Stored items
*** Begin section ***

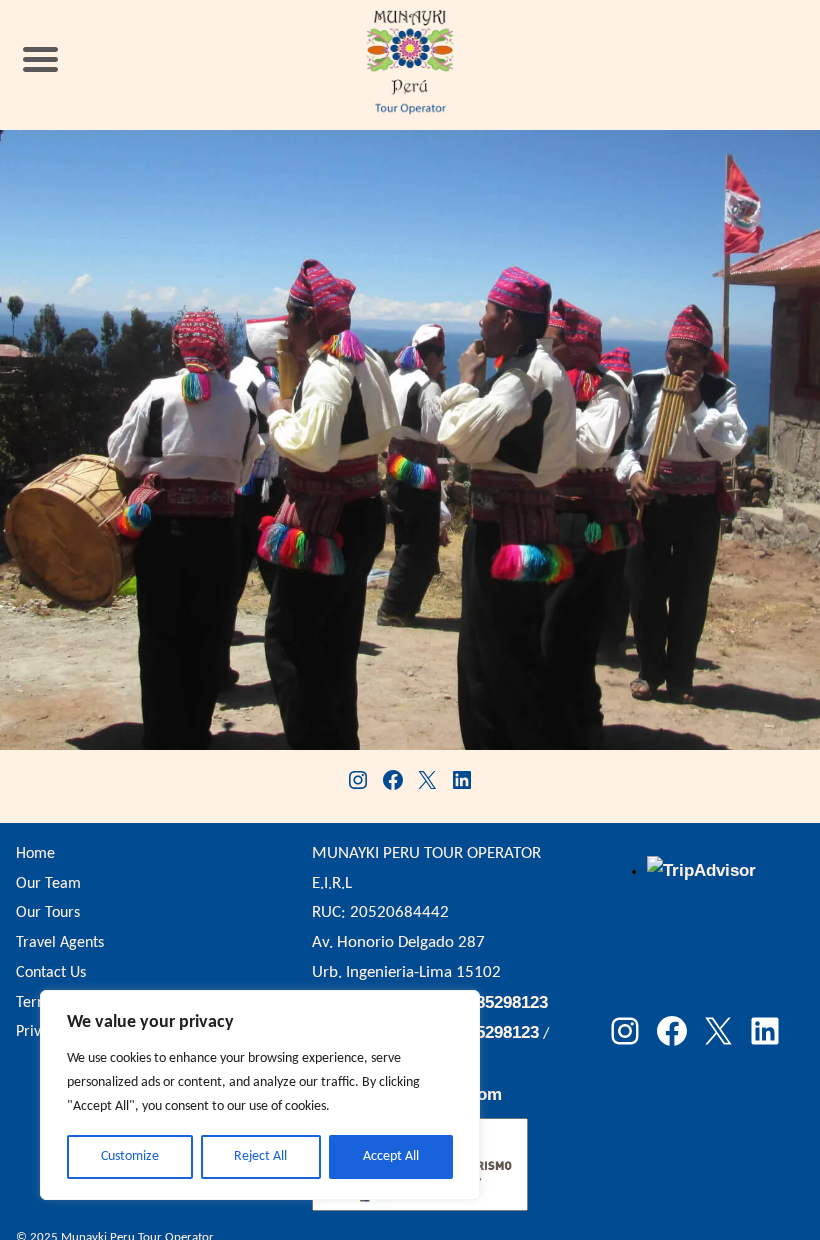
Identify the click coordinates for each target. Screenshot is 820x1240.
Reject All (260, 1156)
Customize (130, 1156)
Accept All (391, 1156)
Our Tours (48, 913)
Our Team (48, 884)
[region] (260, 1095)
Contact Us (51, 973)
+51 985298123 (491, 1002)
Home (35, 854)
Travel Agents (60, 943)
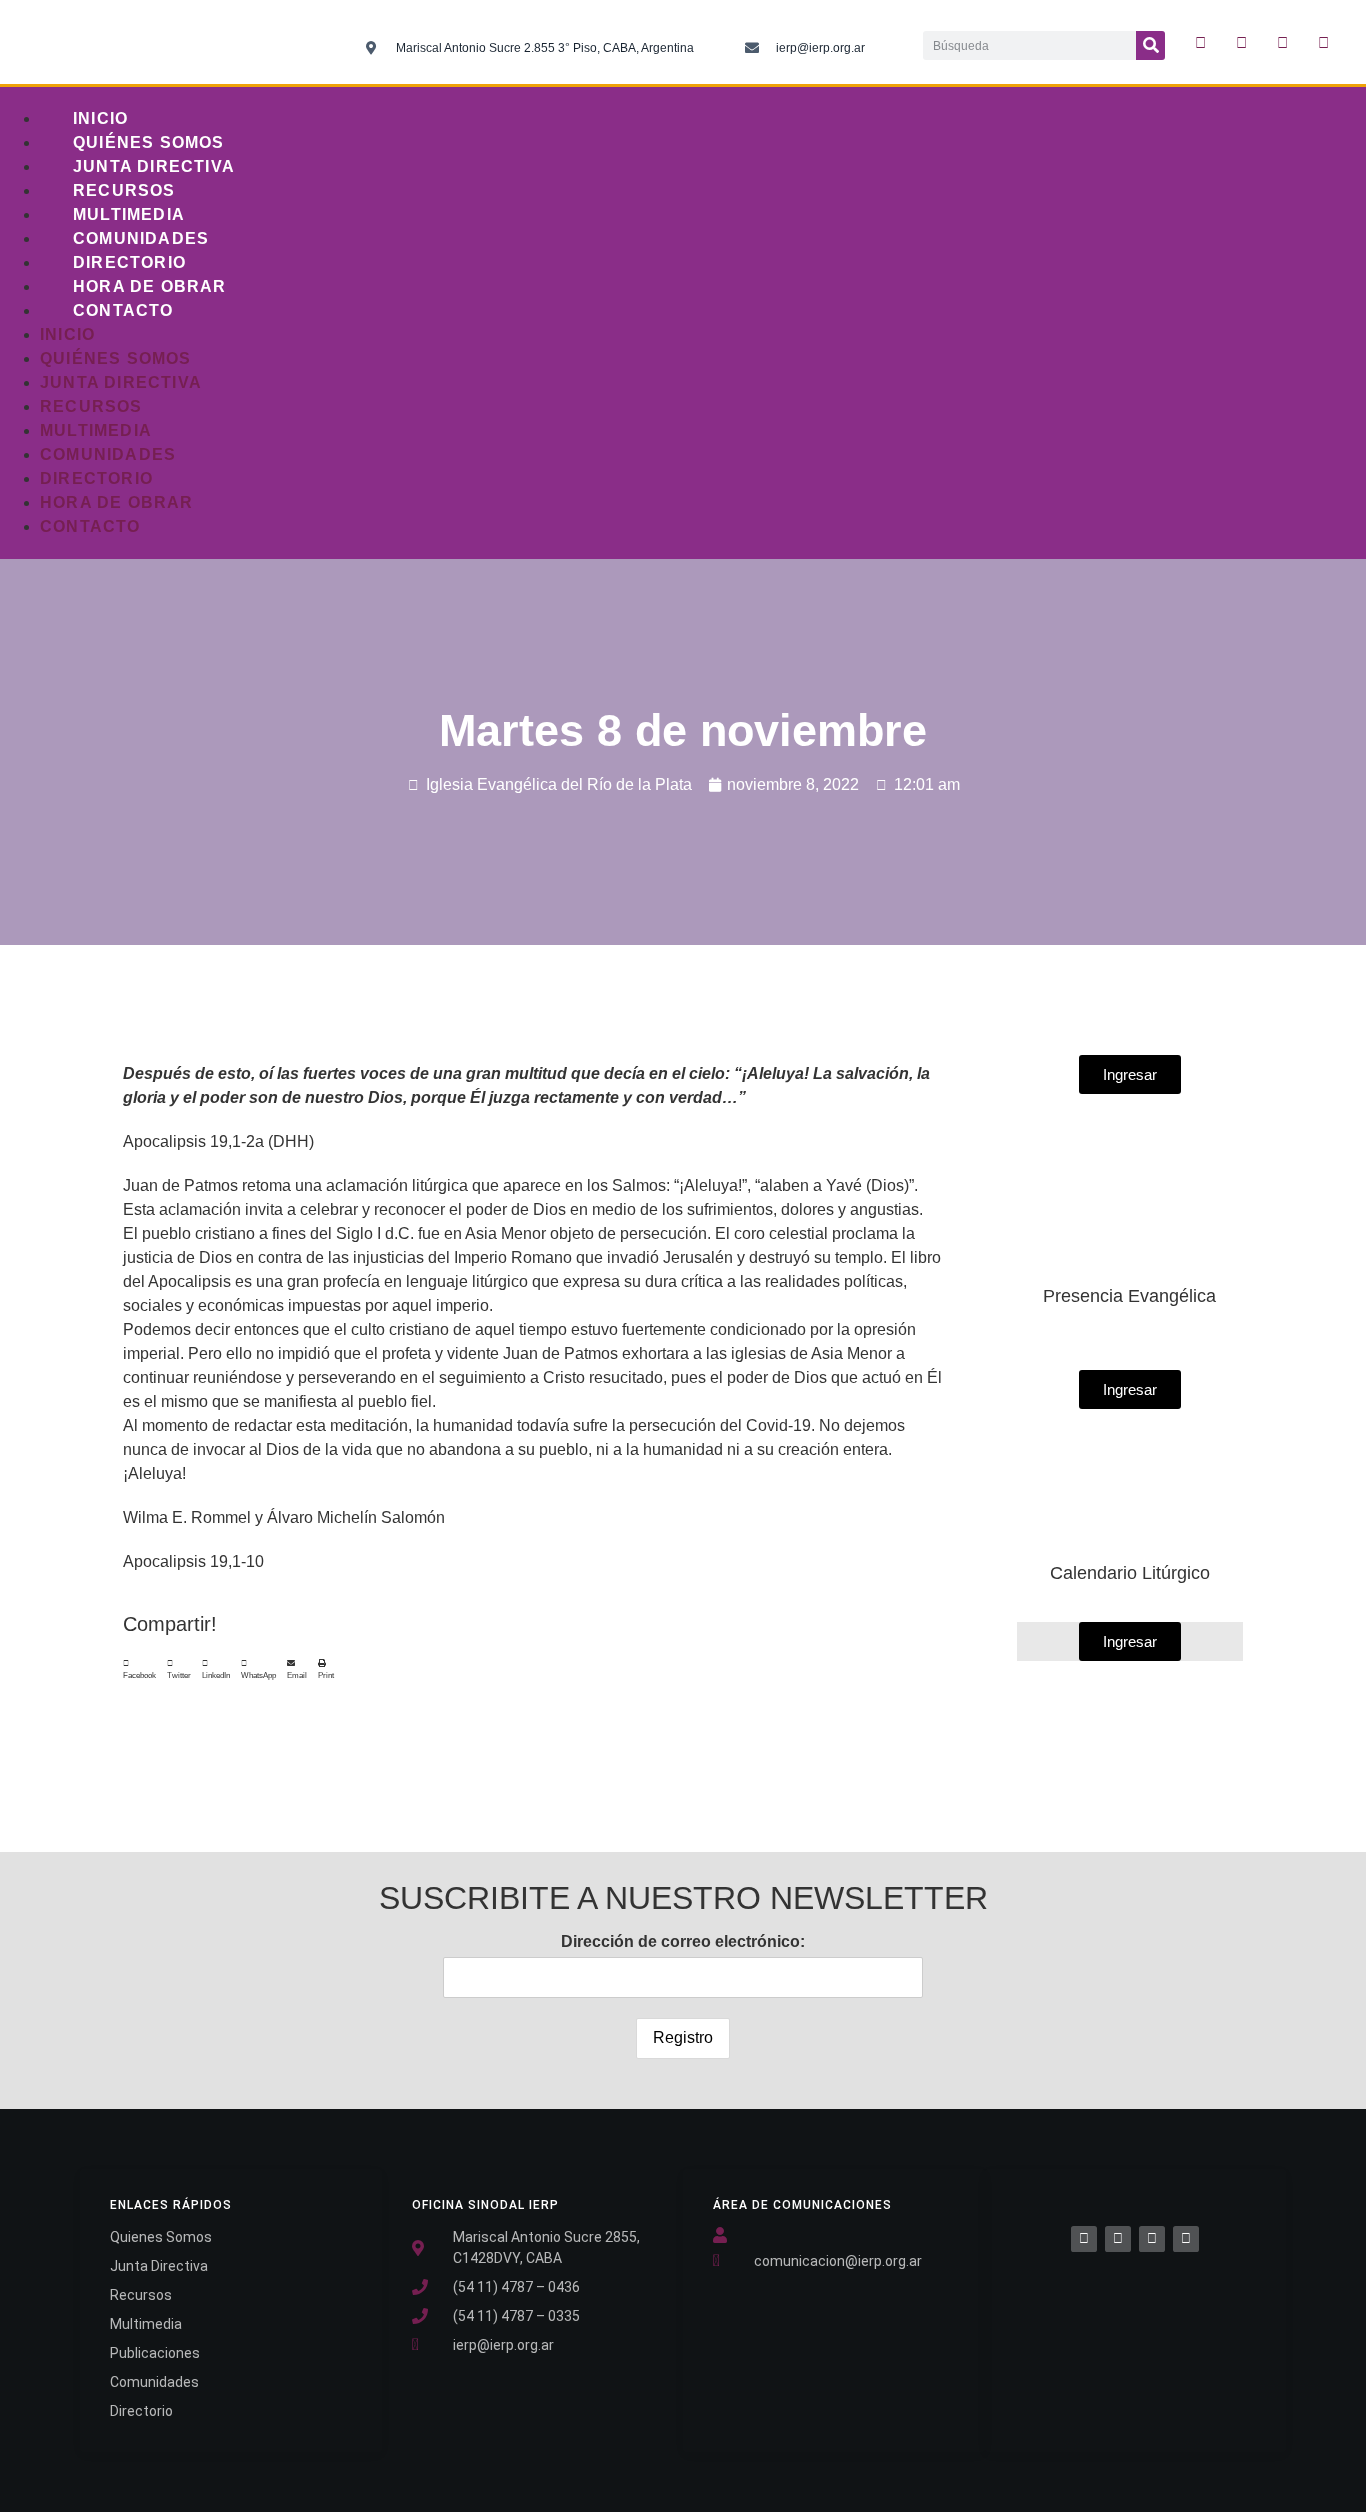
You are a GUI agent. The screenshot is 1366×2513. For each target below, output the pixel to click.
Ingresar (1130, 1641)
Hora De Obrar (150, 286)
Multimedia (129, 214)
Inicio (100, 118)
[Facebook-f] (1200, 42)
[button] (139, 1670)
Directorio (129, 262)
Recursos (124, 190)
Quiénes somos (149, 142)
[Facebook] (1084, 2239)
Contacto (123, 310)
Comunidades (141, 238)
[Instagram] (1282, 42)
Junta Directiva (154, 166)
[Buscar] (1150, 45)
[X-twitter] (1241, 42)
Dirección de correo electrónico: (683, 1941)
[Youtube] (1323, 42)
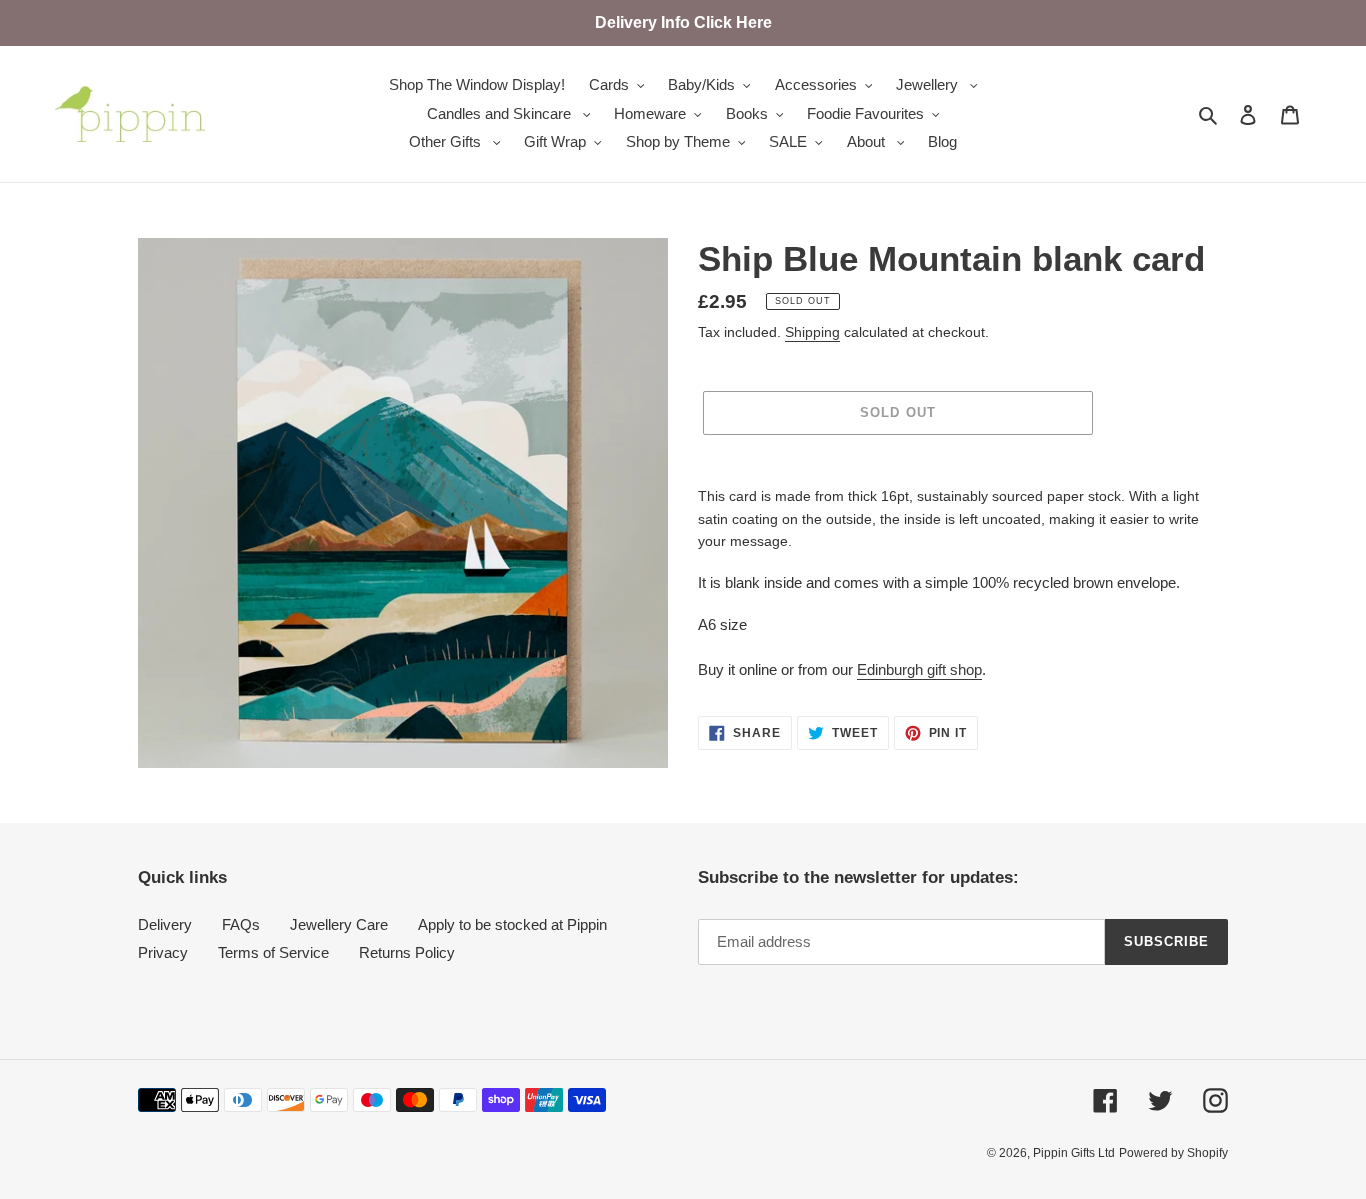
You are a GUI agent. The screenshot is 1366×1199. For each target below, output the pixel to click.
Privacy (163, 952)
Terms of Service (273, 952)
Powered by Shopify (1173, 1153)
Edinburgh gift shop (919, 669)
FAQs (241, 924)
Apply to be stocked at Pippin (512, 924)
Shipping (812, 332)
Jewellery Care (339, 924)
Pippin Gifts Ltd (1074, 1153)
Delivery (165, 924)
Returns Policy (407, 952)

*** End section ***

* **What you have to do**: Restate the records above in full and word for word, but do not carry over any pictures.

* **Answer space**:
Identify the click coordinates for each target. Screenshot is 820x1240.
Reject All (260, 1156)
Customize (130, 1156)
Accept All (391, 1156)
Our Tours (48, 913)
Our Team (48, 884)
[region] (260, 1095)
Contact Us (51, 973)
+51 985298123 (491, 1002)
Home (35, 854)
Travel Agents (60, 943)
You are a GUI agent. The screenshot is 1366×2513. For each target below, output the pixel to click.
Ingresar (1130, 1641)
Hora De Obrar (150, 286)
Multimedia (129, 214)
Inicio (100, 118)
[Facebook-f] (1200, 42)
[button] (139, 1670)
Directorio (129, 262)
Recursos (124, 190)
Quiénes somos (149, 142)
[Facebook] (1084, 2239)
Contacto (123, 310)
Comunidades (141, 238)
[Instagram] (1282, 42)
Junta Directiva (154, 166)
[Buscar] (1150, 45)
[X-twitter] (1241, 42)
Dirección de correo electrónico: (683, 1941)
[Youtube] (1323, 42)
You are a GUI agent. The screenshot is 1366×1199. For each target below, output the pixel to click.
Privacy (163, 952)
Terms of Service (273, 952)
Powered by Shopify (1173, 1153)
Edinburgh gift shop (919, 669)
FAQs (241, 924)
Apply to be stocked at Pippin (512, 924)
Shipping (812, 332)
Jewellery Care (339, 924)
Pippin Gifts Ltd (1074, 1153)
Delivery (165, 924)
Returns Policy (407, 952)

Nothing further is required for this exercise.